Маленькие куколки висели и ждали своей последней перемены. Я не мог видеть всего того, что с ними происходило, но я не мог не замечать того, как с течением времени они изменялись: рисунок крыльев мало-помалу уже просвечивал сквозь оболочку, острые уши и нос тоже сделались прозрачными. Вот куколка зашевелилась, вытянулась внутри; поперечный шов за ушками разорвался, и вся передняя часть с чехлом для крыльев отделилась; из-под нее показалась головка с усиками и хоботком, ножки вышли одна за другою, вот они хватаются своими коготками за оболочку куколки, и после нескольких слабых движений брюшка оживший мертвец уже висит, прицепившись к стенке своего гробика.
Это уже настоящая бабочка, но где же ее крылья? А вот они висят нежными, мягкими лопастями по бокам тела, свернутые на концах в трубочки.

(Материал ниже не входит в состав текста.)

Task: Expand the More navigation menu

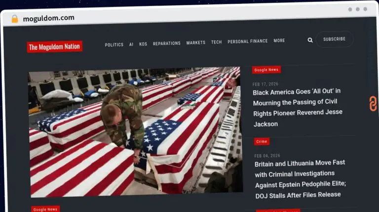Action: (279, 41)
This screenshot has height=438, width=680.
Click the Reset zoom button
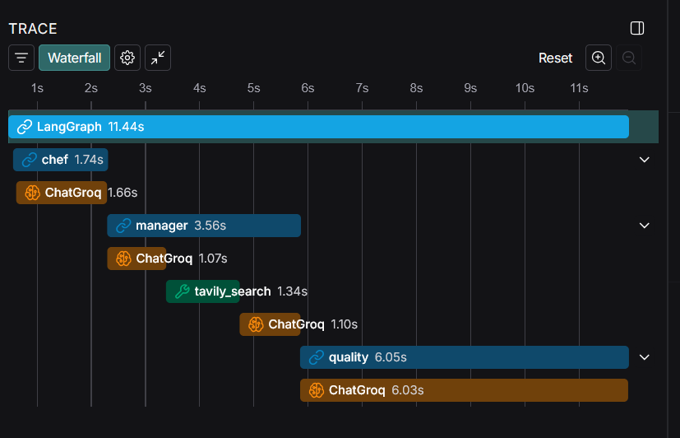(555, 58)
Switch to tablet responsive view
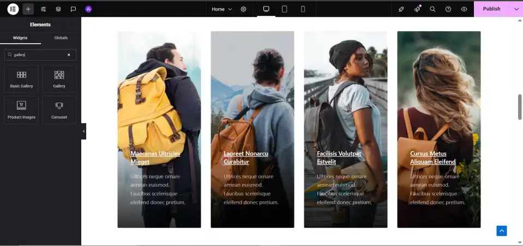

Они растут на наших глазах, вытягиваются, расправляются, и вот перед нами прелестная бабочка с красновато-коричневыми крыльями, красиво украшенными крупными блестящими глазками, напоминающими рисунок на хвосте павлина (отчего эта бабочка и получила свое название).
Ее крылышки еще слабы, но от нескольких движений они окрепнут; после третьего или четвертого взмаха бабочка уже опускает свои слабые ножки и легко поднимается на воздух, который отныне будет ее жилищем.